Last week, I wrote about my own moment of drama during the Queen’s consecration. Trussed up in my beautiful but constricting boned silk dress and starving after a long day without food, I’d almost fainted during the most holy part of the service.

It was only when Black Rod (Lieutenant General Sir Brian Horrocks), standing next to me and seeing me wobbling dangerously, pinioned me to a nearby pillar that I steadied myself and managed to save myself from collapsing.

As it happened, that same blessed pillar was directly opposite my seat on Saturday. I looked at it and felt thankful for my fruit pastilles — although I’m confident the current Black Rod, Sarah Clarke, would have come to my aid had I felt faint.

I was pleased, too, that Queen Camilla’s companions were able to sit down (if they’d felt woozy they wouldn’t have had as far to fall), while we Maids of Honour stood throughout the entire service.

Queen Camilla’s called her attendants ‘companions’ and one was actually her sister Annabel Elliot, whose husband Simon died a month ago. Annabel was so sad that Simon wasn’t there to see their grandson Arthur, ten, in his role as one of the Queen’s Pages of Honour.

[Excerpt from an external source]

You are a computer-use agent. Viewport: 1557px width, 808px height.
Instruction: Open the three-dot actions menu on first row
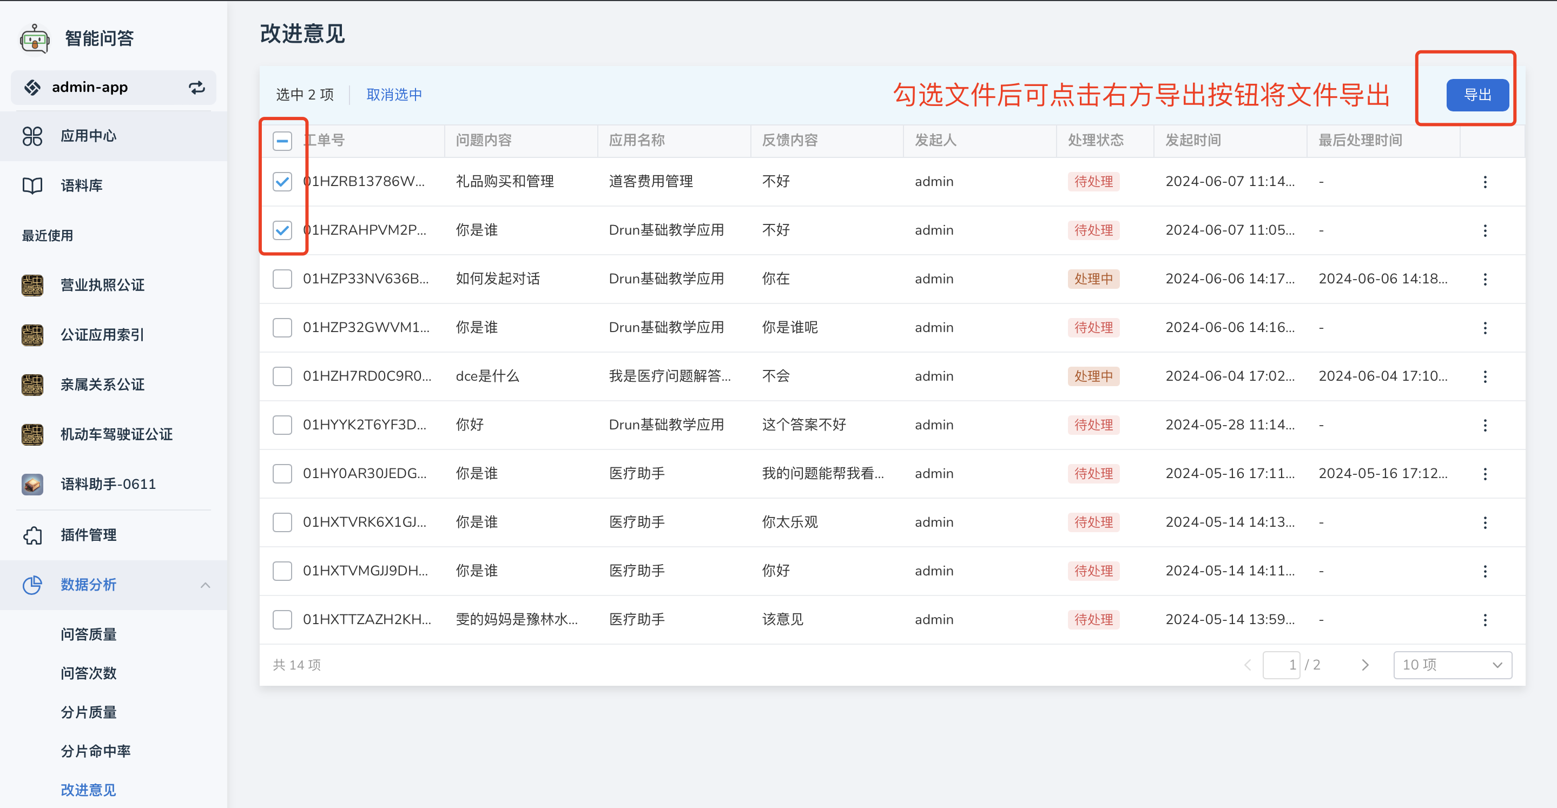1486,181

Camilla chose three of her grandsons, twins Gus and Louis Lopes, 13 (Gus had his arm in a sling because he broke it recently) and Freddie, 13, by her son Tom, to join Arthur as her pages.

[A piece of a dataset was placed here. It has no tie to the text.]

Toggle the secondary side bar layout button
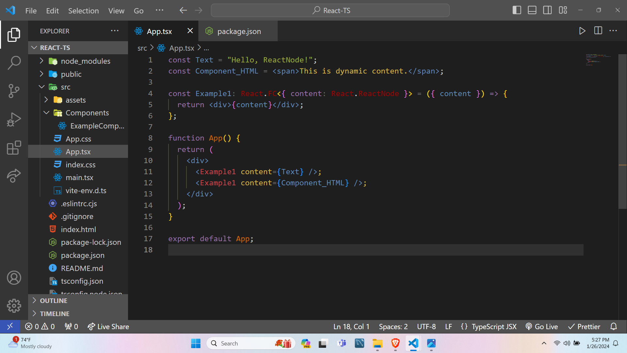This screenshot has width=627, height=353. [547, 10]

Of course I was able to chat quietly to John Kerry, telling him who was who and giving him a running commentary on proceedings. He asked me, ‘What’s going on now?’ during the consecration, and I was able to explain, beat by beat. He said I was a good tour guide and he was absolutely charming.

He was amused when I told him the Archbishop of Canterbury had given me a sip of brandy to fortify me after Queen Elizabeth had been consecrated. I doubt very much that tots of spirits would have been dispensed in the Abbey by the Archbishop on Saturday.

We all waved like mad as our dear new King and Queen left in their very uncomfortable gold coach — but I had to wait until I got home to sit down and enjoy a stiff vodka and tonic. 

  • Anne Glenconner is the author of the memoirs Lady In Waiting and Whatever Next?, published by Hodder & Stoughton.